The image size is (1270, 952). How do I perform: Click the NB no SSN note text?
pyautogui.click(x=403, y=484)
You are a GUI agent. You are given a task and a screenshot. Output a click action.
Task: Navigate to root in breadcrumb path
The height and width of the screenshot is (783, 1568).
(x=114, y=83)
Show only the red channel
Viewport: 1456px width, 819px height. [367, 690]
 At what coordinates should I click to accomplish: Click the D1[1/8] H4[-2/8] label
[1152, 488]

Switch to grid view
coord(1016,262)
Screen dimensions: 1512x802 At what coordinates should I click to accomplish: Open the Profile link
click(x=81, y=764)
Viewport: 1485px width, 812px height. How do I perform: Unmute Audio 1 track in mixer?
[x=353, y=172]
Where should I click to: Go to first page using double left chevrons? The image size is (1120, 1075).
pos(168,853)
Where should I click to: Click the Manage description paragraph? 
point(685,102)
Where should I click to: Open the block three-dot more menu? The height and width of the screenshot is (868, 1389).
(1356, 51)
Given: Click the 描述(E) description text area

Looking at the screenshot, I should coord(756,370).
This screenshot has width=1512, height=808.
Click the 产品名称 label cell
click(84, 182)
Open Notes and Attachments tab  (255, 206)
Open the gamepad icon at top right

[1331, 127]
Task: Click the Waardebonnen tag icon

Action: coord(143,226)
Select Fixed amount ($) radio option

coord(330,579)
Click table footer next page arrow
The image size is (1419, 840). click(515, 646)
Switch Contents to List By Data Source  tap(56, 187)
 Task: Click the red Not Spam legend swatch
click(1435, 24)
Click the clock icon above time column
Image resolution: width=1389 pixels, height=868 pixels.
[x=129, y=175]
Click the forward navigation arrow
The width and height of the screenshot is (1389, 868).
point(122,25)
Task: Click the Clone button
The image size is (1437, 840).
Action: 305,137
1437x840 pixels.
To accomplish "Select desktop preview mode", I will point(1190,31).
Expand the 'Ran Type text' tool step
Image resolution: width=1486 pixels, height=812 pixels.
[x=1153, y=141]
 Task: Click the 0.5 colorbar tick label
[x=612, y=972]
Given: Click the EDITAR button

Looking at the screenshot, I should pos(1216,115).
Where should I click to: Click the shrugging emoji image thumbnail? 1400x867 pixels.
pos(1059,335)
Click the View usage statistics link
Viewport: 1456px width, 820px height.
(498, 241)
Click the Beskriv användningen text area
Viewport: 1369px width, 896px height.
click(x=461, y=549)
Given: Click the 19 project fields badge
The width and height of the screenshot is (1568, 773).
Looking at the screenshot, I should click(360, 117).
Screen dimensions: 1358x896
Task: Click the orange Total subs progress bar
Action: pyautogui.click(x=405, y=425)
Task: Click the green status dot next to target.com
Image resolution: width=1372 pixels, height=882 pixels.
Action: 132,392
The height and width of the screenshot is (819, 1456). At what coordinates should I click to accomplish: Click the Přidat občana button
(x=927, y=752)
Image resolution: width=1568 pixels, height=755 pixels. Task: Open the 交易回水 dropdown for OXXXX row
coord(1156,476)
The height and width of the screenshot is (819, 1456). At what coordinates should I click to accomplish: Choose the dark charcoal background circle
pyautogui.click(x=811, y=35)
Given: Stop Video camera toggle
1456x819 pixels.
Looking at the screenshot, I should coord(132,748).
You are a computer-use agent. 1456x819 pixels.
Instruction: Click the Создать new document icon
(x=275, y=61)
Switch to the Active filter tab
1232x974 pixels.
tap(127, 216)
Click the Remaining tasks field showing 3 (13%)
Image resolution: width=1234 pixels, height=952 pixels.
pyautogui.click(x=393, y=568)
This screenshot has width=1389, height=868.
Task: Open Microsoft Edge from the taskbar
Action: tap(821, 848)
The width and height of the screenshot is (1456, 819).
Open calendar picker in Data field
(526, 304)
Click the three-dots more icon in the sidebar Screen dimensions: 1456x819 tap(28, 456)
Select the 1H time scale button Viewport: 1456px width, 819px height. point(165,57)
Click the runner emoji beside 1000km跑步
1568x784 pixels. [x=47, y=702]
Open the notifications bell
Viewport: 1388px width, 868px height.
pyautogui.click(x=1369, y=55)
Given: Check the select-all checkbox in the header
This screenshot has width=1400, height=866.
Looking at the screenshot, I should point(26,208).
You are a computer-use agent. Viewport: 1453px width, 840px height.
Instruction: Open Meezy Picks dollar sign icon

**EXERCISE AIM:**
Scan the listing above. Gather each line that contains the word "agent".

**SOLUTION TO THIS EXERCISE:**
You are a GUI agent. You are given a task and a screenshot. Output a click action.
You are a computer-use agent. 1456x819 pixels.
You are a computer-use agent. Viewport: 1453px width, 840px height.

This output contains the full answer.